For the tissues treated with the test item or negative or positive controls, the relative viabilities for each tissue were expressed as percentages of the reference viability and were calculated as follows:
TI relative viability (%) = (cOD TI or NC or PC / mean cOD NC) x 100
with:
cOD TI = corrected OD of each tissue treated with test item.
cOD NC = corrected OD of each tissue treated with negative control.
cOD PC = corrected OD of each tissue treated with positive control.

Acceptance criteria
The results of the study were considered acceptable if the following criteria are fully met:
. the mean cOD of the negative controls is between 0.8 and 2.5,
. relative mean viability of the positive control is < 50% of the relative mean viability of the negative control,
. the difference of viability between the two tissue replicate is < 20%.

Results and discussion

In vitro

Other effects / acceptance of results:

ACCEPTANCE OF RESULTS:
- Acceptance criteria met for negative control: FULFILLED.
Mean cOD of the negative control = 1.763 (SD = 0.066). (Acceptance criteria: Mean cOD of the negative control between 0.8 and 2.5)

- Acceptance criteria met for positive control: FULFILLED.
Relative mean viability of the positive control = 26% (SD = 5%). (Acceptance criteria: Relative mean viability of the positive control < 50% of the relative mean viability of the negative control)

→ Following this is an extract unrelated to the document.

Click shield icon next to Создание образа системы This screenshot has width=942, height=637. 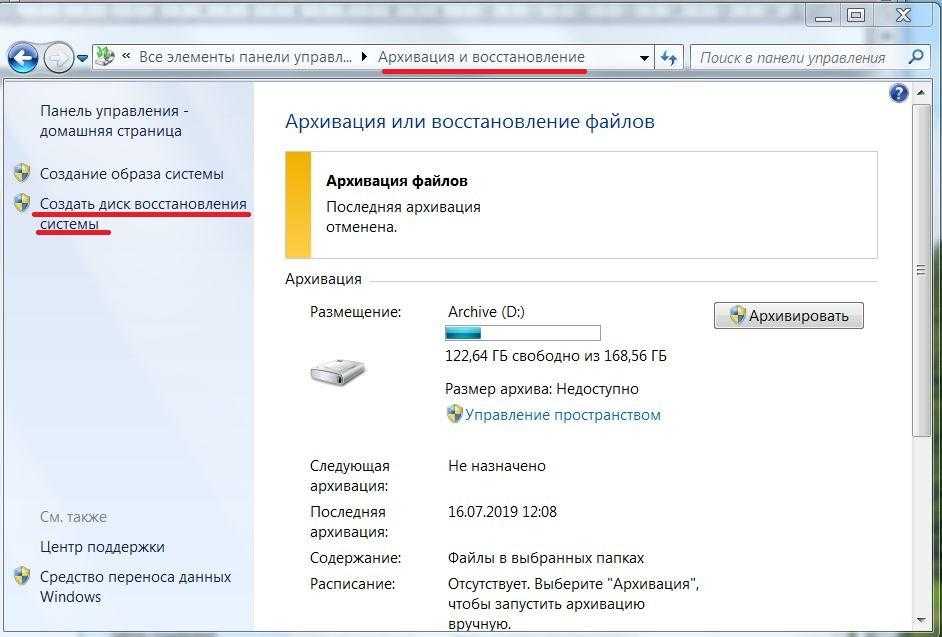pyautogui.click(x=22, y=173)
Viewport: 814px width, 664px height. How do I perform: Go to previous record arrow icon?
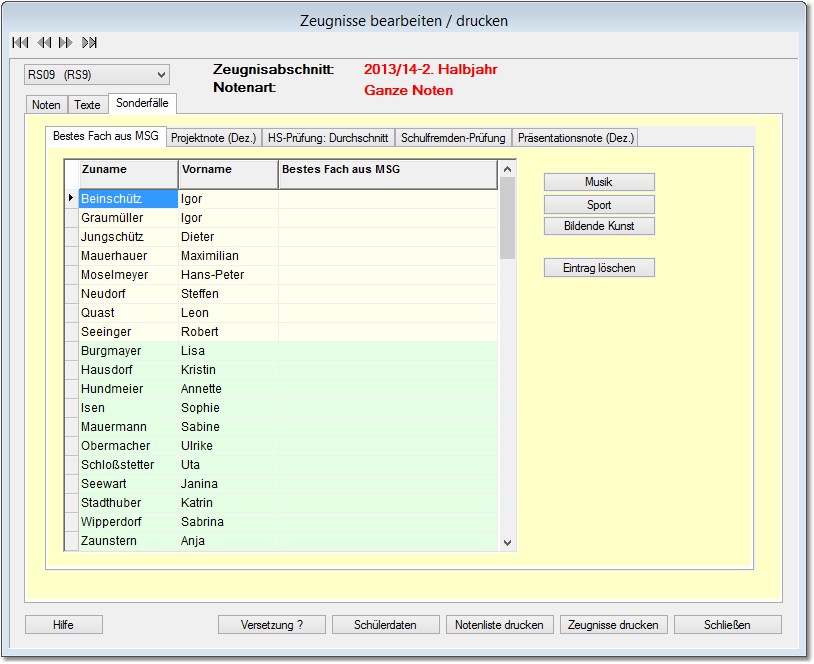pos(43,42)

. Acceptance criteria: difference of viability between the two tissue replicate is < 20%. FULFILLED
Difference of viability between the two tissue replicate:
2% for test item treated tissues
5% for negative control tissues
7% for positive control tissues

Applicant's summary and conclusion

Interpretation of results:

GHS criteria not met

Conclusions:

Under the experimental conditions of this study, the test item, N1 SOLVENT, is considered to be non-irritant to Reconstructed human Cornea-like Epithelium.
According to the results of this study, the classification of the test item should be: "No Category" (GHS 2015 and Regulation (EC) No. 1272/2008).

Executive summary:

The study was conducted according to OECD Guideline No. 492 and in compliance with the principles of Good Laboratory Practice. No deviation from OECD Guideline No. 492 occurred.

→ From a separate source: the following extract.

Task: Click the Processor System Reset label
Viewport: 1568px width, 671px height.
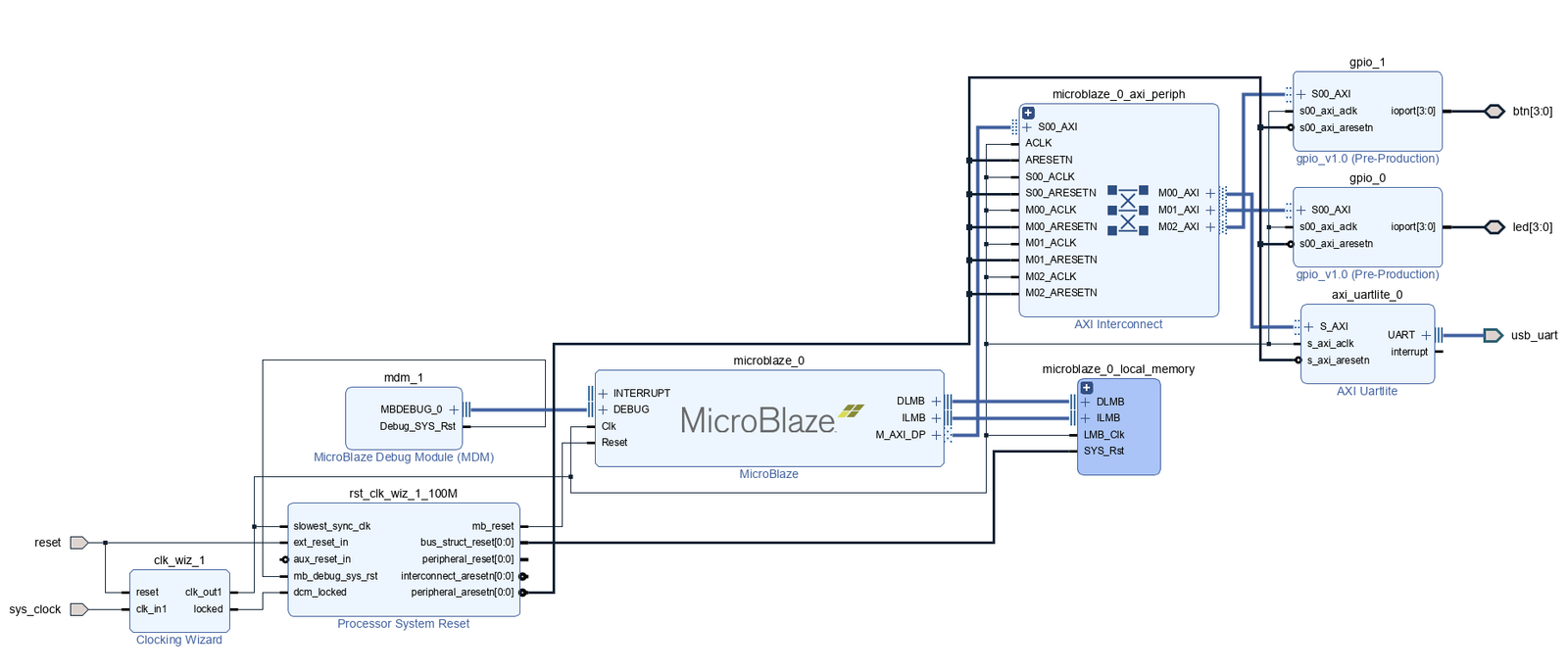Action: tap(404, 624)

Preliminary tests were performed to detect the ability of the test item to directly reduce MTT as well as its coloring potential.

Following the preliminary tests, the eye irritation potential of the test item was assessed in the main test. The test item and both negative and positive controls were applied topically on duplicate tissues and incubated at +37°C for 30 minutes.

As the test item is a volatile liquid, measures for avoiding losses due to evaporation and ensuring appropriate exposure of tissues were applied during the test. Indeed, all treated plates (including those treated with positive and negative controls) were covered by a plate sealer in order to avoid any evaporation/volatility.

At the end of the treatment period, each tissue was rinsed with D-PBS, incubated for 12 minutes at room temperature, blotted on absorbent material, and then incubated for another 2 hours at 37°C, 5% CO2 in a humidified incubator. The cell viability was then assessed by means of the colorimetric MTT reduction assay.

Mean viability values were calculated for each tissue and expressed as a percentage of the mean viability of the negative control tissues which was set at 100% (reference viability).

In the preliminary tests, the test item was found not to have direct MTT reducing properties or coloring potential.

In the main test, all the acceptance criteria were fulfilled. The study is therefore considered valid.

The relative mean viability of the tissues treated with the test item was 99% with a difference of 2% between duplicate tissues. As the mean viability was > 60% after the MTT reduction, the results met the criteria for a non-irritant response.